Records drawn from a dataset:
============================================================

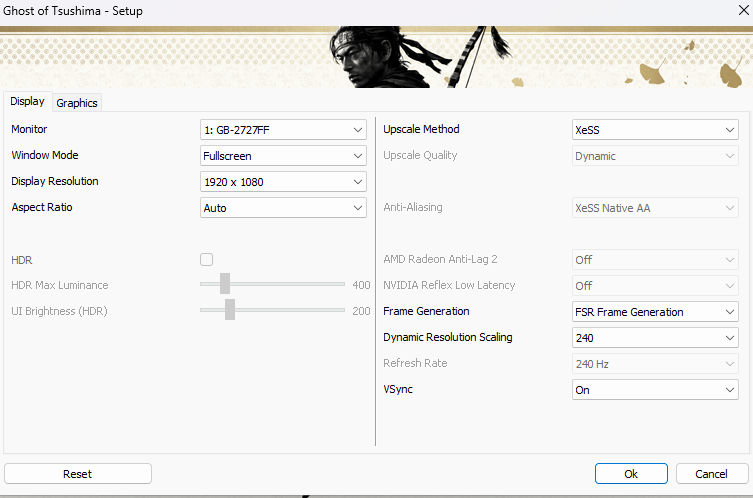Open the Upscale Method XeSS dropdown
The width and height of the screenshot is (753, 498).
pyautogui.click(x=655, y=130)

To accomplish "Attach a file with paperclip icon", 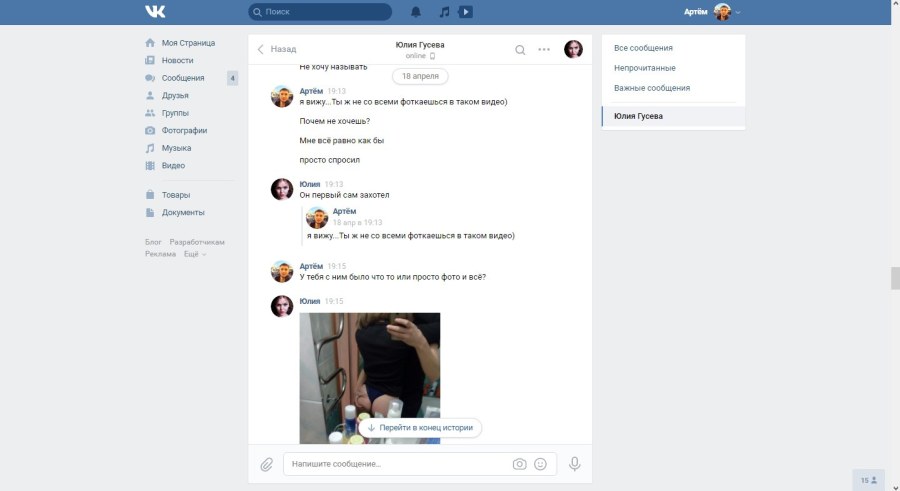I will pyautogui.click(x=267, y=464).
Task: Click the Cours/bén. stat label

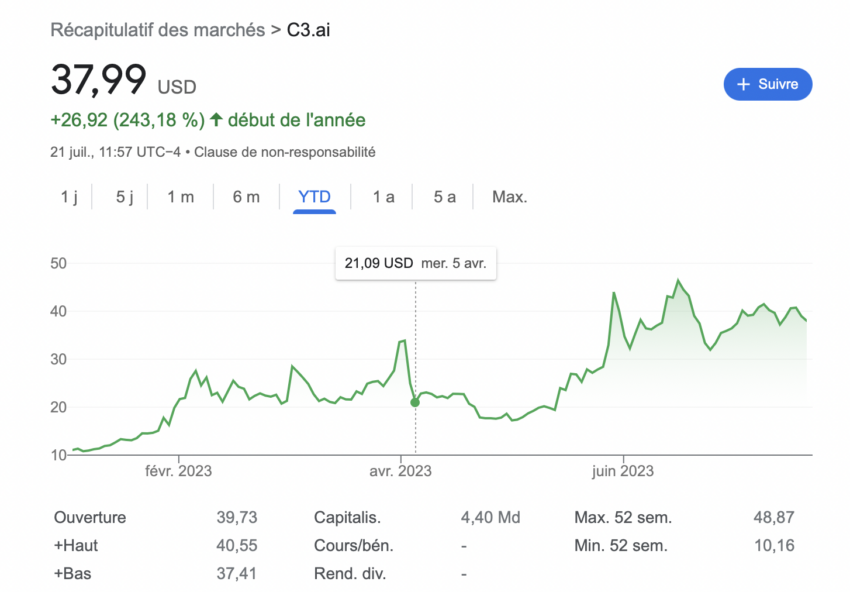Action: click(353, 546)
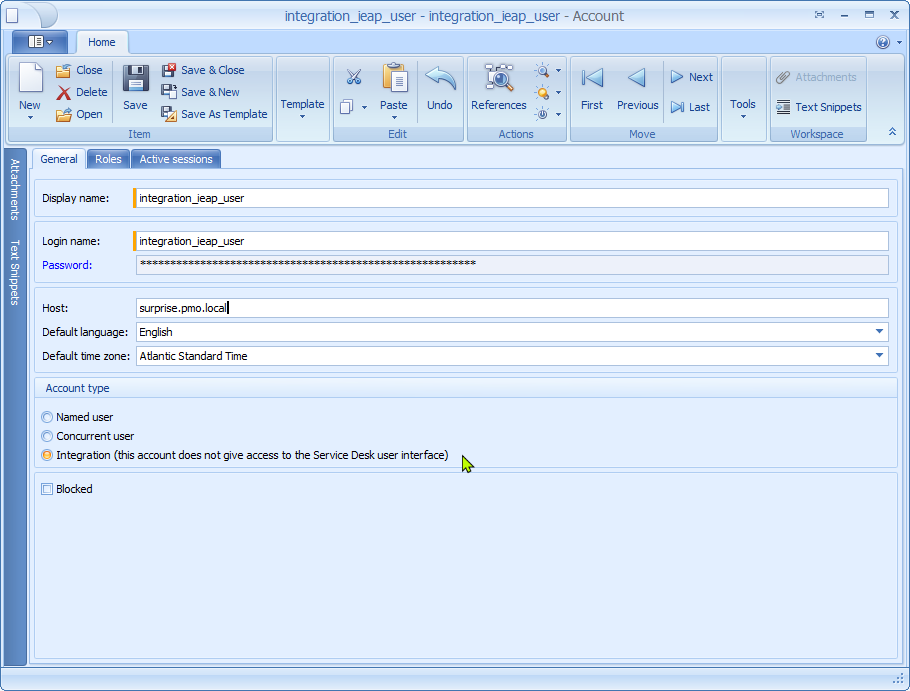Tick the Blocked checkbox
The width and height of the screenshot is (910, 691).
(47, 489)
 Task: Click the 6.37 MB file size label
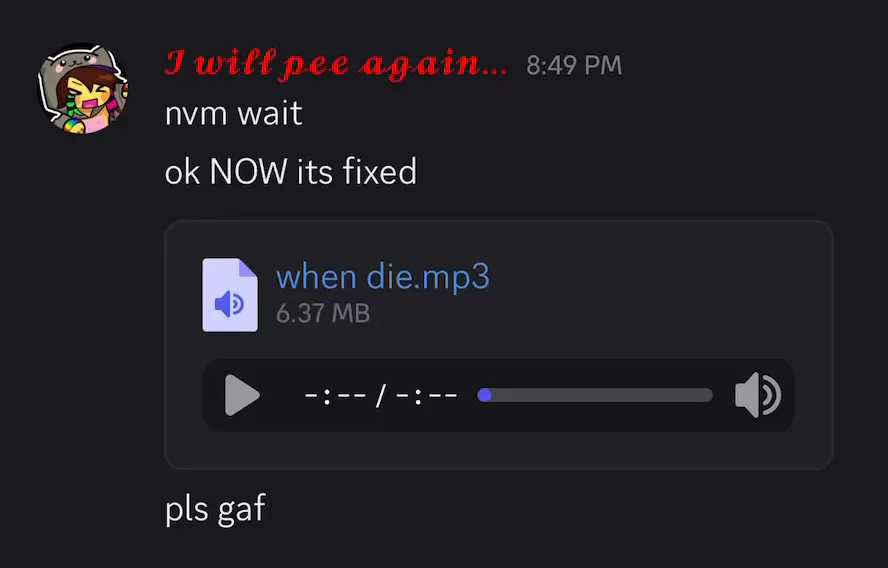pyautogui.click(x=323, y=313)
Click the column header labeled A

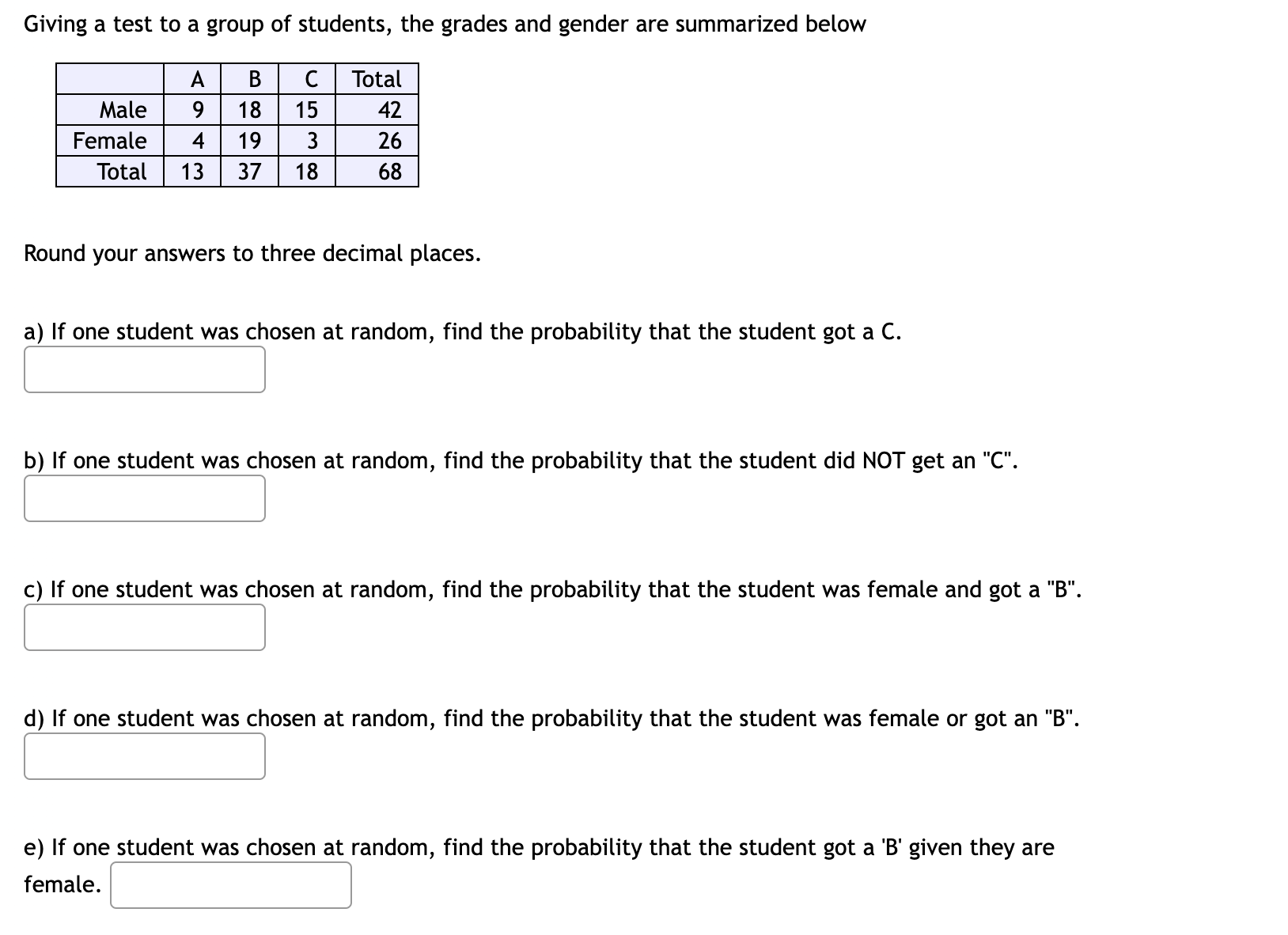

============================================================

WHAT TO DO = Copy the lines of the records, beginning where the line containing "Task: Click the Cours/bén. stat label" appears and continuing through the final line, exactly and with no pictures.

WORKED SOLUTION =
Task: Click the Cours/bén. stat label

Action: click(353, 546)
Tick the Blocked checkbox
The width and height of the screenshot is (910, 691).
(47, 489)
 Task: Click the 6.37 MB file size label
pyautogui.click(x=323, y=313)
Click the column header labeled A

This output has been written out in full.